How Much is a Million?


This is an activity based on the picture book How Much is a Million?

Achievement Objectives
NA3-1: Use a range of additive and simple multiplicative strategies with whole numbers, fractions, decimals, and percentages.
NA3-4: Know how many tenths, tens, hundreds, and thousands are in whole numbers.
Specific Learning Outcomes
  1. Students will be able to express place value amounts in multiplicative terms (for example 10 thousand is 100 x 100)
  2. Students will be able to add and subtract whole number amounts to 1,000,000
Description of Mathematics
  1. The decimal place value system is based on the fact that each place increases (to the left) or decreases (to the right) by a factor of 10.
  2. Once one understands the magnitude of 1000, then a million can be understood as 1000 thousands.
Required Resource Materials

Junk mail

Million dollar notes (NDP Material Master 4-9)
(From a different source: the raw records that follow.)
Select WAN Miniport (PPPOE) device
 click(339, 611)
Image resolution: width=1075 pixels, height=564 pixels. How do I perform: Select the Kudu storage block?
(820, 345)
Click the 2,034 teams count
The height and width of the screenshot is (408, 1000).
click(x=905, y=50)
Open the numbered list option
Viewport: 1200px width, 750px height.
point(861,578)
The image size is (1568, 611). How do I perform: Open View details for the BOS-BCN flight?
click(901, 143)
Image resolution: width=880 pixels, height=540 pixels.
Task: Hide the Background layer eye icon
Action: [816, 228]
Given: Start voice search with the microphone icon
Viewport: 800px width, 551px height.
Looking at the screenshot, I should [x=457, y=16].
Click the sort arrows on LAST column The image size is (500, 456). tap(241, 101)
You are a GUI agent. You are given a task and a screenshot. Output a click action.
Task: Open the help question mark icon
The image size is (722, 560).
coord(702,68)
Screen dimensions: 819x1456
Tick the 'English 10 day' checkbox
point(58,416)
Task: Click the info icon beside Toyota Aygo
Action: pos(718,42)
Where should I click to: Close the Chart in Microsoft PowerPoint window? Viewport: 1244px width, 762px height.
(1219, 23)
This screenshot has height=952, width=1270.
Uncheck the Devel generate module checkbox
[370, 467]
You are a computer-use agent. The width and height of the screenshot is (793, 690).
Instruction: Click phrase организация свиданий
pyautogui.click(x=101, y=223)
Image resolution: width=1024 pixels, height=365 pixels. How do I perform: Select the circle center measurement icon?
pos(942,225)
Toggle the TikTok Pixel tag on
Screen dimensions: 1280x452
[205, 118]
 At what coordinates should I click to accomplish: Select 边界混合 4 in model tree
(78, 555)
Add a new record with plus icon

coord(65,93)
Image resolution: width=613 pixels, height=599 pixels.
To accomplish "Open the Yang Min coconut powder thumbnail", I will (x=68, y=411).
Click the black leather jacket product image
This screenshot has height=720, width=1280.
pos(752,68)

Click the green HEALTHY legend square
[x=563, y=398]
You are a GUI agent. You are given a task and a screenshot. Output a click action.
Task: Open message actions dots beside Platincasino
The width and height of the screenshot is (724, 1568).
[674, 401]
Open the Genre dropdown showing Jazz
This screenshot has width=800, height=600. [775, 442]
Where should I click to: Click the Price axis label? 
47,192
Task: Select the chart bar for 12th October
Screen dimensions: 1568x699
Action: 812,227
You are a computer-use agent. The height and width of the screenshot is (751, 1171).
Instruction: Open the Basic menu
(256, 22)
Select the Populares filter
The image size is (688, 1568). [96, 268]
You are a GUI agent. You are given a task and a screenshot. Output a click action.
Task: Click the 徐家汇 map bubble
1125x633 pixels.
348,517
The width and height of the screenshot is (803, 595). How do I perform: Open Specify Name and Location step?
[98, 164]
Place value houses (NDP Material Master 4-11)

How Much is a Million? by David M. Schwartz

Real estate flyers

Auto trader flyers

Access to internet


Million Dollar Spend Up
This activity is based on the picture book: How Much is a Million?

Author: David M. Schwartz
Illustrator: Steven Kellogg
Publisher: Harper Collins (1985)
ISBN: 0-688-09933-5

The Mathematical Magician presents the numbers: one million, one billion and one trillion as a set of scenarios to help his audience conceptualise the vast difference between these numbers.

Lesson Sequence:

  1. Prior to reading, explore your students’ understanding and conceptualization of very large whole numbers. How long would a million millimetres be? How heavy is a million grams? If a million is 1000 thousands, how much is a billion in thousands or millions? How long would it take to count to a million? A billion? A trillion? Review the place value house designations for million, billion and trillion.




  2. Share the book with your students. As you read the story, refer back and forth to the models presented for comparison. For example when you reach the description of counting to one billion refer back to what it was to count to one million. Before you get to the trillion section ask students to predict how long it will take to count, how big the goldfish bowl will be, and how long the pages of stars will be.
  3. Discuss a few examples from the book. Relate these back to the large numbers recorded at the beginning of the session. A million is 1000 thousands, a billion is 1000 millions, and a trillion is 1000 billions. There are examples on the internet of pictures or models of these numbers in dollars or grains of rice.
  4. After reading, give each student a million dollar note (from the numeracy place value money!). Tell them they have a million dollars to spend and set your class criteria togteher.
    For example: Will they be limited to a certain percentage for donations to charities? Will they have to have a theme for their individual spend up (for example setting up a horse farm or an orchestra)? What are your expectations for presentation (for example will they create a poster with pictures of each thing they buy or a power point presentation?). How will the maths be recorded: as a running total or a subtraction list? If they buy multiples of things (like 4 airfares) how will they show their calculations?
  5. Following these projects explore what a billion dollars means.